Sentia, sinceramente, uma genuína
alegria pelo trabalho que acabara de apresentar. Um silêncio sepulcral se
instalou após
a leitura, e não
era recriminador. A suspensão
do momento estava no impacto que a escrita tinha alcançando em cada um. Salvas
de palmas e alguns comentários
e a rodada de trabalhos continuou. E foi então que aquela alegria começou a dar lugar a outros
sentimentos.
Inicialmente, o que ele
tinha dentro de si era raiva. Sentimento motivado por ver que seus colegas
tinham trabalhos melhores, maiores e mais profundos que tocavam em diversos
aspectos que ele não
tinha pensado. O que outrora era uma torre forte de certezas se tornou um monte
de cartas - outrora castelo, agora monte. Aonde a sua genialidade? Seu processo
criativo? Sua originalidade? Não
sobrava mais nada, só
a raiva de descobrir sua incompletude.
Logo, porém, a raiva começou a abrandar-se.
Ouvidos que escutam de verdade são vias para vida em corações raivosos. Um
apontamento feito em um dos trabalhos o impressionou, outro o fez ver sua própria opinião por outros aspectos.

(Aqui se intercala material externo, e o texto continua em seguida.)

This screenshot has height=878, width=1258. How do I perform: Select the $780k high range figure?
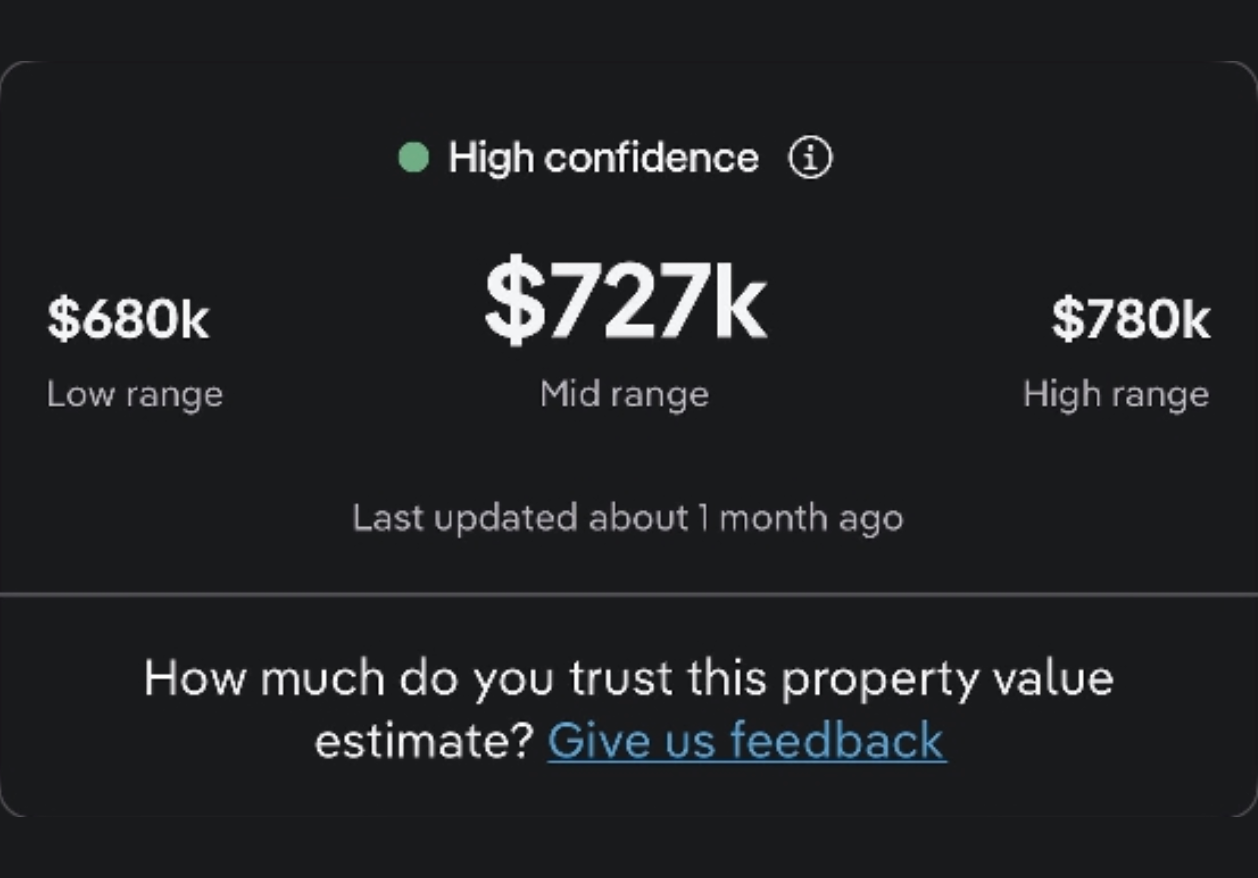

As lágrimas de uma colega se
tornaram suas enquanto ela contava dos desafios que atravessara para chegar até ali. Mais um e outra, a
incompletude foi tomando uma cadeira e escolhendo uma boa xícara para repousar no
coração do escritor de
trabalhos acadêmicos
que se percebera gente em construção.
A incompletude se faz
marca humana. A concepção
de legado, por exemplo, é
o testemunho daquilo que fizemos na ocasião de nossa ausência, ou seja, mesmo naquilo que consideramos
‘completo’ existe a incompletude de nossa presença. Olhando bem para o espelho da realidade o que se
reflete é que sempre falta. E
isto incomoda, chega a doer. Queremos que seja completa nossa existência e, todavia, o que
notamos, a cada dia que passa, é
que temos menos dias – e esses são incompletos. Invadidos por tal sentimento,
caminhamos pela perigosa via da raiva, do ódio, do querer mal a quem parece mais completo (ou
seria menos incompleto?) que nós.
Tome nota: em algum momento
a incompletude irá
dar suas caras na sua existência.
E, tal como o escritor da história
que conto acima, você
experimentará
diversos sentimentos. Porém,
se permite escutar. A beleza da incompletude é que posso olhar para os outros na esperança de apreender algo que,
sozinho, não
conseguiria. Ser incompleto pode nos mover a comunhão com outros, nestes
tempos em que andamos tão
cheio de gentes, mas tão
sozinhos. Ver os outros nas suas singularidades que jamais alcançarei não poderá me diminuir se entender
que são essas singularidades
que fazem tudo tão
belo. Pois a beleza está
em podermos fazer o que podemos e estarmos com outros que fazem aquilo que não poderíamos fazer. A vida pode
ser incompleta, porém
jamais sem beleza.
E sobre beleza, deixemos
uma cadeira reservada para quando ela chegar.